Sönmezoğlu, yaptığı yazılı açıklamada şöyle dedi:
"Her yıl olduğu gibi bu yıl da 1-7 Ekim Camiler ve Din Görevlileri Haftası olarak kutlanmaktadır. Bu vesileyle camilerimizin imarında ve ihyasında emeği geçen bütün hayırseverlerimize ve halkımıza şükranlarımı sunuyorum, ölenlere Cenab-ı Allahtan rahmet, hayatta olanlara sıhhat afiyet niyaz ediyorum.
Cami; toplayan, bir araya getiren manasına gelir. Kur'an-ı Kerimde ve hadis-i şeriflerde cami yerine mescid kelimesi kullanılmıştır. İslâm tarihinde ilk inşa edilen mescid; Peygamber Efendimizin Mekke'den Medine'ye hicretleri esnasında Medine yakınlarındaki Kuba'da kaldığı günlerde yaptırmış olduğu Kuba Mescidi'dir. Medine'ye ulaştığında da ilk iş olarak Mescid-i Nebevi'yi inşa ettirmiş ve mescidin bitişiğine kendisi ve ailesi için iki oda ilave etmiştir.(1) Peygamberimiz halkın bütün işlerini bu mescidde görüşüp, halletmiştir.
Peygamber Efendimizin evinin mescidle iç içe olması, mescidlere yakın olmanın, ibadet üzere olmanın gerekliliğinin işaretidir. Bir hadis-i Kutside Yüce Allah cc. Caminin, Allah'ın rahmetinin yeryüzüne ulaşmasına vesile olduğunu ifade ediyor ve şöyle buyuruyor: "Ben yeryüzü halkına azap etmeyi murat ettiğimde, mescidleri inşa, tamir, tanzim ve tenvir edenleri, benim rızam için birbirini sevenleri ve seher vaktinde istiğfar edenleri görünce onlara azap etmekten vazgeçerim."(2)

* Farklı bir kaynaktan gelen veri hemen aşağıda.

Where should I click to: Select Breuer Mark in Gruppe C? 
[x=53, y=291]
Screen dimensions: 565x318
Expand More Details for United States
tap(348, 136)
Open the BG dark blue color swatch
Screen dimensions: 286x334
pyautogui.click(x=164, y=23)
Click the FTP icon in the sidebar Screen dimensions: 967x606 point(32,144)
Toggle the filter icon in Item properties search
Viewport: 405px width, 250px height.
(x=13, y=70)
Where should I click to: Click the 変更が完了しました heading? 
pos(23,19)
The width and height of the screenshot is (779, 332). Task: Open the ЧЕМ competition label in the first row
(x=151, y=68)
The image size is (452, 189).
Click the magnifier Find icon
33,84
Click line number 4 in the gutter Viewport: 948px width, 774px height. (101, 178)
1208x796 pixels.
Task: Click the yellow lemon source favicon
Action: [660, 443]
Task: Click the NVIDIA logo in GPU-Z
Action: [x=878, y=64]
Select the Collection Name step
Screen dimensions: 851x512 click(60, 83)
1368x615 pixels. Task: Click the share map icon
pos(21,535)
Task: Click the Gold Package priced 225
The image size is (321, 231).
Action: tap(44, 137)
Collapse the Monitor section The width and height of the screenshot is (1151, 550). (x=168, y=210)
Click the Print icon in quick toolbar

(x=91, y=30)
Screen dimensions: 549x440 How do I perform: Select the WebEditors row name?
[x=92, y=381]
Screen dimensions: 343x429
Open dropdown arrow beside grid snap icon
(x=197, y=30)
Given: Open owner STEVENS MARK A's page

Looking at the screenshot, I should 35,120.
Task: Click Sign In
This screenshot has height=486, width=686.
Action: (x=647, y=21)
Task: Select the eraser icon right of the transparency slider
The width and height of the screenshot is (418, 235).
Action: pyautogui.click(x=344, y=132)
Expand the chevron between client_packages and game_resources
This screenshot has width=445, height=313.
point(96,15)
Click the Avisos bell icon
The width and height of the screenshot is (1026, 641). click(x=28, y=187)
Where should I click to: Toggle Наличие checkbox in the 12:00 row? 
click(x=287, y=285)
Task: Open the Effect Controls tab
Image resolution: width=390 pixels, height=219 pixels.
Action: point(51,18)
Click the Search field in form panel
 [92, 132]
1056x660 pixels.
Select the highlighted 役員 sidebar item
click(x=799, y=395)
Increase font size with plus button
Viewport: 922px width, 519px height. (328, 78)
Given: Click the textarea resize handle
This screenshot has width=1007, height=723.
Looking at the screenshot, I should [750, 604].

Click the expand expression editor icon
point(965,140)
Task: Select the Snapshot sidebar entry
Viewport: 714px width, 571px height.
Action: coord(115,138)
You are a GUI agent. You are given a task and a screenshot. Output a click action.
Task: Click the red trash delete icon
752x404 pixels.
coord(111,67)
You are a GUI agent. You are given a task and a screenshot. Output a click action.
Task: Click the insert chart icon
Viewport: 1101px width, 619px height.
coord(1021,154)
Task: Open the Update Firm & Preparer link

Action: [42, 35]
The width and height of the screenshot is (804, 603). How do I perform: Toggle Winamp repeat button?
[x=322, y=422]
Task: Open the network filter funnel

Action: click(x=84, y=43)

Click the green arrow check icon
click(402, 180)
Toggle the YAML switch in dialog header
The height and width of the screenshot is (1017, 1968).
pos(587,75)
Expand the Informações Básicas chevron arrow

Ayet-i kerimede de "Allah'ın mescidlerini, ancak Allah'a ve ahiret gününe iman eden, namazı dosdoğru kılan, zekâtı veren ve Allah'tan başkasından korkmayan kimseler imar eder. İşte doğru yola ermişlerden olmaları umulanlar bunlardır."(3)buyrulmuştur. Ayet-i kerimede mescidlerin imarından bahsedilmektedir. Mescidlerin imarı genel olarak iki manaya gelir: Birincisi maddî imardır. Mescidlerin onarımı, bakımı, yenilenmesi, tefriş edilmesi, temiz tutulması ile olur. İkinci manası ise mescidlerin manevî imarıdır. Bu da içerisinde ibadet edilmesi, cemaata devam edilmesiyle olur. Mescidlerin imarı bu ikisinin bir arada yapılmasıyla mümkün olur. Cemaat camilerin süsüdür. Camiler ne kadar bakımlı olursa olsun, içerisinde ibadet eden cemaat yoksa imar edilmiş sayılmaz.(4) Peygamber Efendimiz (s.a.s.) Müslümanları farz namazları mescidde kılmaya teşvik ediyordu. Hatta kendisini mescide götürecek rehber bulan âmâların bile mescidden geri kalmalarına izin vermiyordu.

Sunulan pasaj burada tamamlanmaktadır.